● **TEXTE À LIRE**
━━━━━━━━━━━━━━━━━━━━━━━━━━━━━━

Le
 désordre moderne, nous l’avons dit, a pris naissance en Occident, et, 
jusqu’à ces dernières années, il y était toujours demeuré strictement 
localisé ; mais maintenant il se produit un fait dont la gravité ne doit
 pas être dissimulée : c’est que ce désordre s’étend partout et semble 
gagner jusqu’à l’Orient. Certes, l’envahissement occidental n’est pas 
une chose toute récente, mais il se bornait jusqu’ici à une domination 
plus ou moins brutale exercée sur les autres peuples, et dont les effets
 étaient limités au domaine politique et économique ; en dépit de tous 
les efforts d’une propagande revêtant des formes multiples, l’esprit 
oriental était impénétrable à toutes les déviations, et les anciennes 
civilisations traditionnelles subsistaient intactes. Aujourd’hui, au 
contraire, il est des Orientaux qui se sont plus ou moins complètement «
 occidentalisés », qui ont abandonné leur tradition pour adopter toutes 
les aberrations de l’esprit moderne, et ces éléments dévoyés, grâce à 
l’enseignement des Universités européennes et américaines, deviennent 
dans leur propre pays une cause de trouble et d’agitation. Il ne 
convient pas, d’ailleurs, de s’en exagérer l’importance, pour le moment 
tout au moins : en Occident, on s’imagine volontiers que ces 
individualités bruyantes, mais peu nombreuses, représentent l’Orient 
actuel, alors que, en réalité, leur action n’est ni très étendue ni très
 profonde ; cette illusion s’explique aisément, car on ne connaît pas 
les vrais Orientaux, qui du reste ne cherchent nullement à se faire 
connaître, et les « modernistes », si l’on peut les appeler ainsi, sont 
les seuls qui se montrent au dehors, parlent, écrivent et s’agitent de 
toutes façons. Il n’en est pas moins vrai que ce mouvement 
antitraditionnel peut gagner du terrain, et il faut envisager toutes les
 éventualités, même les plus défavorables ; déjà, l’esprit traditionnel 
se replie en quelque sorte sur lui-même, les centres où il se conserve 
intégralement deviennent de plus en plus fermés et difficilement 
accessibles ; et cette généralisation du désordre correspond bien à ce 
qui doit se produire dans la phase finale du Kali-Yuga.

━━━━━━━━━━━━━━━━━━━━━━━━━━━━━━

● **DONNÉES FOURNIES**
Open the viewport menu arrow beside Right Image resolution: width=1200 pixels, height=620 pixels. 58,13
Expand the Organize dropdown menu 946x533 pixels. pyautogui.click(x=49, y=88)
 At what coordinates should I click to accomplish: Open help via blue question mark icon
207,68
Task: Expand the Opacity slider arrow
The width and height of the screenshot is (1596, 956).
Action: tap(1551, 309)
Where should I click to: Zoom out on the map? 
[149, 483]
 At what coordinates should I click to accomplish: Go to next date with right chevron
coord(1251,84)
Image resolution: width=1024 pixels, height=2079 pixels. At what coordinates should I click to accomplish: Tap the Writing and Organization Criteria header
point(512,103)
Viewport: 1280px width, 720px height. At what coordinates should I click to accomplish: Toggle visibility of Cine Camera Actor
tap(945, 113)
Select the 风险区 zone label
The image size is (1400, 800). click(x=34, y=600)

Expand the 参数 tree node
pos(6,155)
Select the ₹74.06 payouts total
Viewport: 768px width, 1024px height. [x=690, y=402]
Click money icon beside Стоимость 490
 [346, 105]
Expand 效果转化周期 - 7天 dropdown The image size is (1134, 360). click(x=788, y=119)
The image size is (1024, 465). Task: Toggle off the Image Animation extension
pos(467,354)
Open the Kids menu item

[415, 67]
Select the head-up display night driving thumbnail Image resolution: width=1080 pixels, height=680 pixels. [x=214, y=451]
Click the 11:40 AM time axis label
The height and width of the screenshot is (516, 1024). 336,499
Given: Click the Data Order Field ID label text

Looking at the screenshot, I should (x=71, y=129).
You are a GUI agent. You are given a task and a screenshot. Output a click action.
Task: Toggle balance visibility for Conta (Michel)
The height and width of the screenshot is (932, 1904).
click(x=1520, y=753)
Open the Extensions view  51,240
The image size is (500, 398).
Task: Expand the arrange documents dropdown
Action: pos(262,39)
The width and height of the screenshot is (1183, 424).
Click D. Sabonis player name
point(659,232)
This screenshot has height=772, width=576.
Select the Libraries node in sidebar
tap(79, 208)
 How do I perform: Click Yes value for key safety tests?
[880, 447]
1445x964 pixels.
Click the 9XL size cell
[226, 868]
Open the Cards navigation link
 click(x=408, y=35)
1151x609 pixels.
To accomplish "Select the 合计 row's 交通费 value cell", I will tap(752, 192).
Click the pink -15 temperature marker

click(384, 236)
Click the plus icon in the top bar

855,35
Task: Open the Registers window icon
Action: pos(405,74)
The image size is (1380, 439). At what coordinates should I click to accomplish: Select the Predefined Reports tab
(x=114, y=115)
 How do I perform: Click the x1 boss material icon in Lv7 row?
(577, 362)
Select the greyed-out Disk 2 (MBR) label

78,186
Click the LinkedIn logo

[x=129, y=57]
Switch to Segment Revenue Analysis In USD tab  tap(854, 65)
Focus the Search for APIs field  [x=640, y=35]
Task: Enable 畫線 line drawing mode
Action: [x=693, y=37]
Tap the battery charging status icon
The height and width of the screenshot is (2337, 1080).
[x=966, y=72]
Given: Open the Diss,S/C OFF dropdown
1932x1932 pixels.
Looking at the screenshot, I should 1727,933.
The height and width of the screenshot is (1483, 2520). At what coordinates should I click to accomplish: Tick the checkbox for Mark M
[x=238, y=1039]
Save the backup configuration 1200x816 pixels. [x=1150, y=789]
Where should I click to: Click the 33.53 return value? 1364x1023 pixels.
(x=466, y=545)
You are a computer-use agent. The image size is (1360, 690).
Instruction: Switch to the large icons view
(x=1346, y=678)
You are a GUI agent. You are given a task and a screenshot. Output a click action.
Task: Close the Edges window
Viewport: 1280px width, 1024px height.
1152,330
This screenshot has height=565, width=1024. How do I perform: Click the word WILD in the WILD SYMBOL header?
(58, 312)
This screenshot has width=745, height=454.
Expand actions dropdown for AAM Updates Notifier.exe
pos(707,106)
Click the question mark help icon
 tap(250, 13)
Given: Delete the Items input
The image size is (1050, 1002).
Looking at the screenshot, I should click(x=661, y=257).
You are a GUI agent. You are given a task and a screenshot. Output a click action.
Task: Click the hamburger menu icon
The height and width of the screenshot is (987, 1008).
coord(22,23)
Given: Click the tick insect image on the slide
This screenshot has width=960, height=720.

━━━━━━━━━━━━━━━━━━━━━━━━━━━━━━

● **TRAVAIL À FAIRE**
**A.** Répondez aux questions suivantes d'après le texte sur le désordre moderne :
(i) Où le désordre moderne a-t-il pris naissance ?
(ii) À quels domaines les effets de l'envahissement occidental se limitaient-ils jusqu'ici ?
(iii) À quelle phase la généralisation du désordre correspond-elle ?
**B.** Résumez le texte sur le désordre moderne en deux phrases.
**C.** Poursuivez le texte sur le désordre moderne à partir de sa dernière phrase.
La liste forme un document distinct, sans lien avec le texte sur le désordre moderne.

● **RÉPONSES ATTENDUES**
**A.**
(i) En Occident.
(ii) Au domaine politique et économique.
(iii) À la phase finale du Kali-Yuga.

**B.** Né en Occident et longtemps limité à cette région, le désordre moderne s'étend désormais jusqu'à l'Orient, où des Orientaux « occidentalisés » par l'enseignement des universités européennes et américaines abandonnent leur tradition et deviennent une cause de trouble dans leur propre pays. Leur action n'est pour le moment ni très étendue ni très profonde, mais ce mouvement antitraditionnel peut gagner du terrain, tandis que l'esprit traditionnel se replie dans des centres de plus en plus fermés, ce qui correspond à la phase finale du Kali-Yuga.

**C.**
Déclarons-le
 très nettement : l’esprit moderne étant chose purement occidentale, 
ceux qui en sont affectés, même s’ils sont des Orientaux de naissance, 
doivent être considérés, sous le rapport de la mentalité, comme des 
Occidentaux, car toute idée orientale leur est entièrement étrangère, et
 leur ignorance à l’égard des doctrines traditionnelles est la seule 
excuse de leur hostilité. Ce qui peut sembler assez singulier et même 
contradictoire, c’est que ces mêmes hommes, qui se font les auxiliaires 
de l’« occidentalisme » au point de vue intellectuel, ou plus exactement
 contre toute véritable intellectualité, apparaissent parfois comme ses 
adversaires dans le domaine politique ; et pourtant, au fond, il n’y a 
là rien dont on doive s’étonner. Ce sont eux qui s’efforcent d’instituer
 en Orient des « nationalismes » divers, et tout « nationalisme » est 
nécessairement opposé à l’esprit traditionnel ; s’ils veulent combattre 
la domination étrangère, c’est par les méthodes mêmes de l’Occident, de 
la même façon que les divers peuples occidentaux luttent entre eux ; et 
peut-être est-ce là ce qui fait leur raison d’être. En effet, si les 
choses en sont arrivées à un tel point que l’emploi de semblables 
méthodes soit devenu inévitable, leur mise en œuvre ne peut être que le 
fait d’éléments ayant rompu toute attache avec la tradition ; il se peut
 donc que ces éléments soient utilisés ainsi transitoirement, et ensuite
 éliminés comme les Occidentaux eux-mêmes. Il serait d’ailleurs assez 
logique que les idées que ceux-ci ont répandues se retournent contre 
eux, car elles ne peuvent être que des facteurs de division et de ruine ;
 c’est par là que la civilisation moderne périra d’une façon ou d’une 
autre ; peu importe que ce soit par l’effet des dissensions entre les 
Occidentaux, dissensions entre nations ou entre classes sociales, ou, 
comme certains le prétendent, par les attaques des Orientaux « 
occidentalisés », ou encore à la suite d’un cataclysme provoqué par les «
 progrès de la science » ; dans tous les cas, le monde occidental ne 
court de dangers que par sa propre faute et par ce qui sort de lui-même.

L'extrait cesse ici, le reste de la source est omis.